EXTRAIT DU TEXTE →
((

Dire combien le récit sonne faux est presque au dessus de mes forces : Maxime (Lorant Deutsch) jeune médecin de Paris, est obligé pour d’absurdes raisons de venir exercer un temps dans un petit trou montagnard. Initialement rebuté, il finira par trouver là sa vraie vocation et un bonheur paisible. Le petit trou s’appelle Saint-Loin-la-Mauderne et, afin de recevoir une subvention européenne qui lui permettrait de rouvrir une usine où travaillaient les habitants, est obligé d’avoir un médecin à demeure. D’où les contorsions mises en œuvre par le Maire, Germain (Didier Bourdon) pour faire venir et surtout faire rester l’homme de l’Art.
Scénario ridicule, émaillé d’invraisemblances mais qui n’est pas plus absurde que celui de Mon frangin du Sénégal ou des Corsaires du Bois de Boulogne. Seulement, pour les raisons énoncées ci avant, ça n’a ni charme, ni drôlerie. Et d’ailleurs, quand ça se veut drôle, ça devient vite moche.

))

Entrées de données enregistrées:
((

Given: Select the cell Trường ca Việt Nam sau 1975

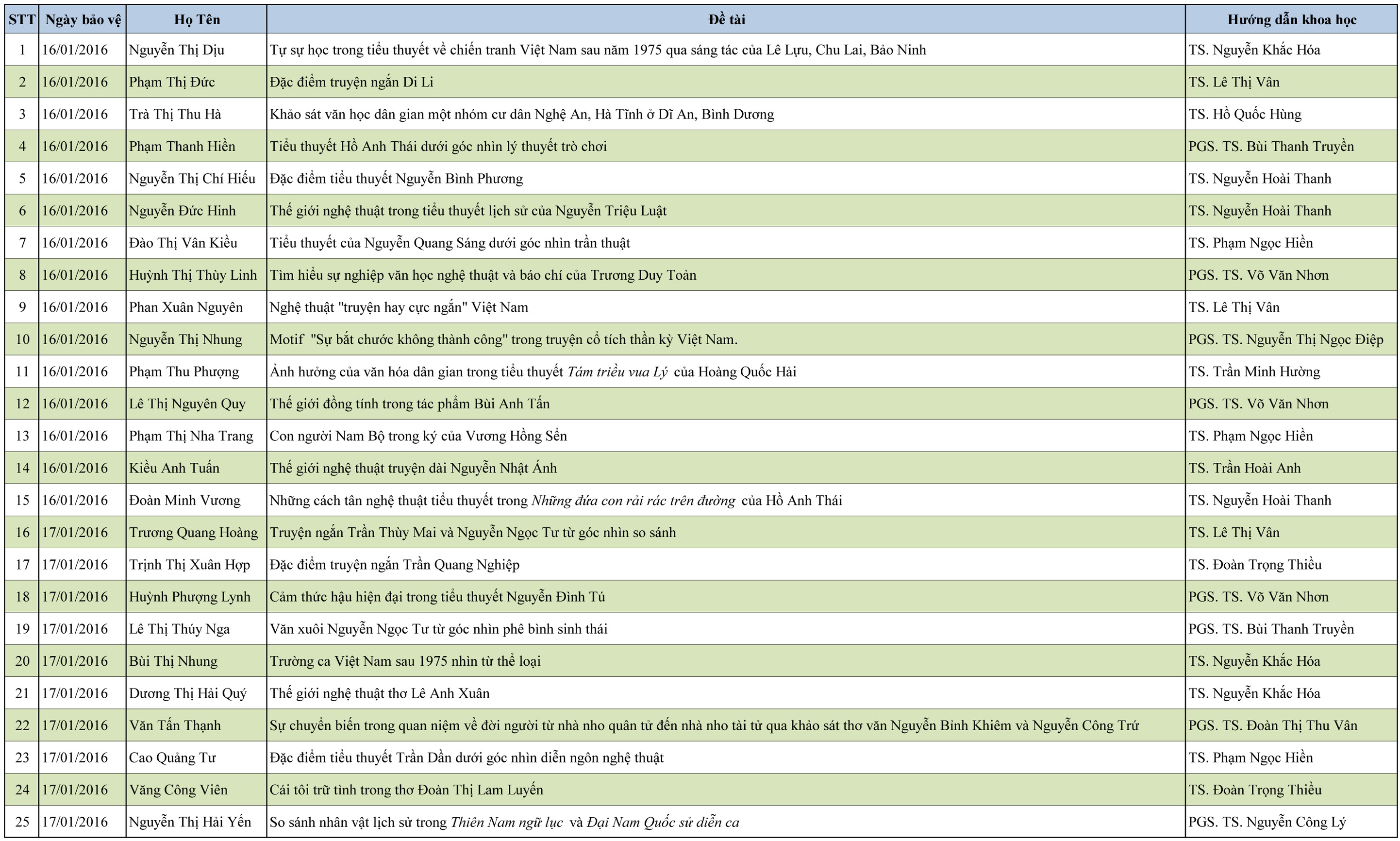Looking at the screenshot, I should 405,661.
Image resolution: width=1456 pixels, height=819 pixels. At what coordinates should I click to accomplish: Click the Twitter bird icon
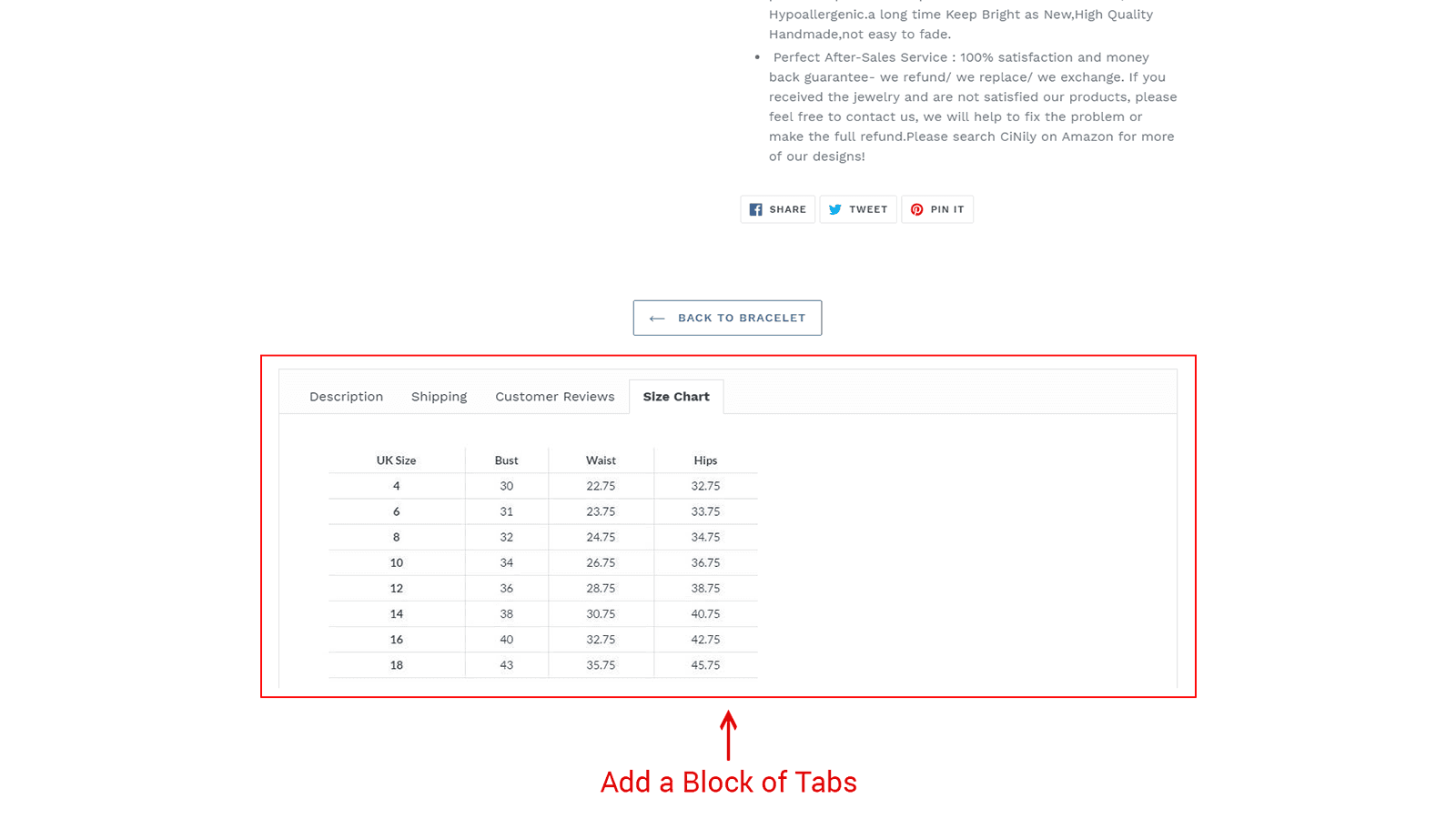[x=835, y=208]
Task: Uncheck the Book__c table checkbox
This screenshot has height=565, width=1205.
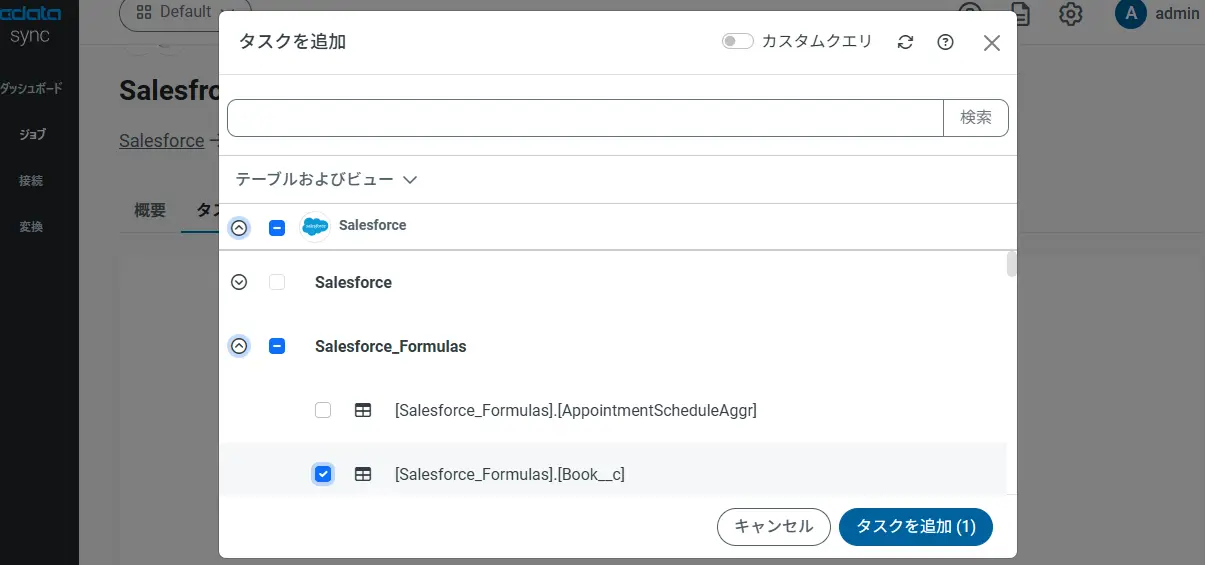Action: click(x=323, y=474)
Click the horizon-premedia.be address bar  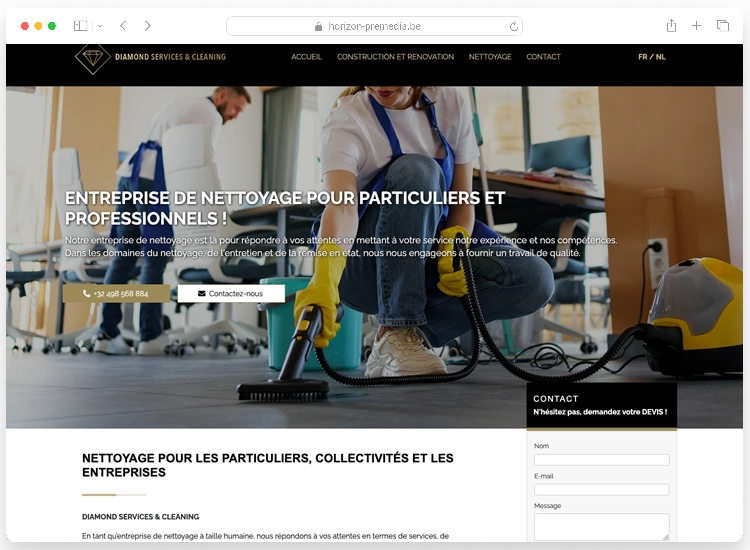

))

CONSIGNE 1 → Traduisez en anglais cette phrase de l'extrait de critique : « Initialement rebuté, il finira par trouver là sa vraie vocation et un bonheur paisible. »
CONSIGNE 2 → Recopiez le passage de l'extrait de critique qui s'ouvre sur les mots contenant « Scénario ridicule, émaillé » et se ferme sur « devient vite moche. ».
Ces enregistrements n'ont aucun lien avec l'extrait de critique.

RÉSULTAT ATTENDU 1 → Initially put off, he will end up finding his true calling there, along with a peaceful happiness.

RÉSULTAT ATTENDU 2 →
Scénario ridicule, émaillé d’invraisemblances mais qui n’est pas plus absurde que celui de Mon frangin du Sénégal ou des Corsaires du Bois de Boulogne. Seulement, pour les raisons énoncées ci avant, ça n’a ni charme, ni drôlerie. Et d’ailleurs, quand ça se veut drôle, ça devient vite moche.